We agree with the reviewers that definitive evaluation of potential synaptic remodeling will require systematic analysis at multiple additional timepoints. For the purposes of our study, we sought to select a timepoint that was both amenable to input:starter ratio quantification and consistent with prior studies of persistent synaptic alterations – at least on a structural level – from prior studies in mouse barrel cortex. Regarding animal age, elegant work (Hill et al., 2014) has shown that whisker trimming in the early postnatal (P6-8) window over a short timecourse of several days reduced survival of differentiating OPCs, suggesting that studies of input:starter cell ratios would be complicated in this window – an already challenging one given that there is substantial oligodendrocyte lineage expansion and differentiation underway.
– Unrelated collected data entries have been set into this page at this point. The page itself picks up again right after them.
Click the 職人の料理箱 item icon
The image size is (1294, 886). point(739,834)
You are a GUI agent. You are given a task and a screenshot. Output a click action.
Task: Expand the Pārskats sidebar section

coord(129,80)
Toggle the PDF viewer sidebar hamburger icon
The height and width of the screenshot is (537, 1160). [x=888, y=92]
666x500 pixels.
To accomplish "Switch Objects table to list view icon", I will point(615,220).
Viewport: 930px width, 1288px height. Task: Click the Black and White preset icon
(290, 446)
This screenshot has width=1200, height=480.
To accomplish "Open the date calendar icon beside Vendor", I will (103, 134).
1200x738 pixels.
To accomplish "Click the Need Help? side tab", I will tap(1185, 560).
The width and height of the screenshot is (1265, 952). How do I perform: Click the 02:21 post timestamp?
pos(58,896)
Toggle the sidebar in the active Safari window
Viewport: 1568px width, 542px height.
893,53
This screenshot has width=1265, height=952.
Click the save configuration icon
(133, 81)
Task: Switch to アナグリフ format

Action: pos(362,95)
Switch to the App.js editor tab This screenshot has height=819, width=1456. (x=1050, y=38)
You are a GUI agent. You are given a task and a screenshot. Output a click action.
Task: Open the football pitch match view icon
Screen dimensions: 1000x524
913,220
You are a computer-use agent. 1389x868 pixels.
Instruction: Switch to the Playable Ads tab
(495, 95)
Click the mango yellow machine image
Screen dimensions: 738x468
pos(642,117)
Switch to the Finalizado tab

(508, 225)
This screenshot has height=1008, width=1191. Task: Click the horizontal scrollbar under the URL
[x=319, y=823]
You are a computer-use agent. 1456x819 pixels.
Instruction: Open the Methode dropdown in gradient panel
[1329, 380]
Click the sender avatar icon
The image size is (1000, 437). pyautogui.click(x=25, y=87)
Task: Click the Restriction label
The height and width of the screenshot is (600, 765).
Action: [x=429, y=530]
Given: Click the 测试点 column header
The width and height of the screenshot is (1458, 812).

Therefore, we decided to perform our study in young adult animals. As far as duration of whisker trimming, (Hughes et al., 2018) demonstrated that sensory enrichment for 21 days in adult mice enhanced oligodendrocyte generation that was abrogated with whisker trimming, but found no effect with whisker trimming alone. Thus, without definite guidance from the OPC literature, we turned to the synaptic plasticity literature with special attention to structural studies of spine generation and persistence in barrel cortex following whisker trimming. The seminal work of (Holtmaat et al., 2006) assessed this question with whisker trimming in mice with a median age of 2.3 months and evaluated spine formation in barrel cortex pyramidal neurons by 2P microscopy daily after the initiation of trimming. They binned newly-formed spines as those appearing within 0-12 days of trimming initiation, and new-persistent spines as those continuing to be present through 12-20 days of trimming. Additional studies, including (Knott et al., 2006) further suggest that persistent spines – in particular those lasting 4 days or longer, are more likely to acquire synapses. On this basis, we felt that a total trimming period of 14 days was reasonable to assess a possible period of “new persistent” changes in OPC synaptic connectivity. However, we are of course unable to rule out alterations to connectivity in other temporal domains or brain regions, which could be a valuable area of investigation. We have updated the text to reflect this discussion (Discussion, fourth paragraph). We have also clarified throughout that our data represent only one timepoint.